Phonon-number resolution of voltage-biased mechanical oscillators with weakly-anharmonic superconducting circuits

TL;DR

This paper investigates how to achieve phonon-number resolution in a system where a low-frequency mechanical oscillator is coupled to a high-frequency superconducting transmon circuit, aiming to observe quantum phenomena in macroscopic objects.

Contribution

It analyzes the challenges and requirements for resolving phonon numbers in a weakly-anharmonic superconducting circuit coupled to a mechanical oscillator.

Findings

Identifies the frequency gap challenge between mechanical and superconducting systems.

Proposes conditions for reaching phonon-number resolution.

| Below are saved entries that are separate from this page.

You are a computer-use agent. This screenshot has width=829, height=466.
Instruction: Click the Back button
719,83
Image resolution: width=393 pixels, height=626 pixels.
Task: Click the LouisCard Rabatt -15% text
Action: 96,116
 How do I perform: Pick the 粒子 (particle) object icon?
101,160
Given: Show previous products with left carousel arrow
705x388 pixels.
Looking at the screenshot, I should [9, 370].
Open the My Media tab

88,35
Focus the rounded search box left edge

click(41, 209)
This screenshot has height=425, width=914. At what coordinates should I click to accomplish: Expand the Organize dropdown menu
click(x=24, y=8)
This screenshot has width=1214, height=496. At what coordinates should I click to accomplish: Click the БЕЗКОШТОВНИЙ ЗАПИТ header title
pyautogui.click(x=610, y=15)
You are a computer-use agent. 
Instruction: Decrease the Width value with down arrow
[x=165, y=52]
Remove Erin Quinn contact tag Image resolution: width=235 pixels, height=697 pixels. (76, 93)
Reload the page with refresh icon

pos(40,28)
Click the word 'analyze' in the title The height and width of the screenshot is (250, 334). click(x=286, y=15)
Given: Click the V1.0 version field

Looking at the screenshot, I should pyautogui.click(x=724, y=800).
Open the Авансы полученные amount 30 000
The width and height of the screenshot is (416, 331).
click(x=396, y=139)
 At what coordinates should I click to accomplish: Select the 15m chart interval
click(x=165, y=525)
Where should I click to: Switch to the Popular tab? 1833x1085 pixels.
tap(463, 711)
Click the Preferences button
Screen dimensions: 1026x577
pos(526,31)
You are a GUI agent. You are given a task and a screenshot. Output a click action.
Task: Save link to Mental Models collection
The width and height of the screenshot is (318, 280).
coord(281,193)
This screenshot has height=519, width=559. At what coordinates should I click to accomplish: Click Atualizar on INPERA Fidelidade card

Explores the coupling dynamics in the resonant regime.

Abstract

Observing quantum phenomena in macroscopic objects, and the potential discovery of a fundamental limit in the applicability of quantum mechanics, has been a central topic of modern experimental physics. Highly coherent and heavy micro-mechanical oscillators controlled by superconducting circuits are a promising system for this task. Here, we focus in particular on the electrostatic coupling of motion to a weakly anharmonic circuit, namely the transmon qubit. In the case of a megahertz mechanical oscillator coupled to a gigahertz transmon, we explain the difficulties in bridging the large electro-mechanical frequency gap. To remedy this issue, we explore the requirements to reach phonon-number resolution in the resonant coupling of a megahertz transmon and a mechanical oscillator.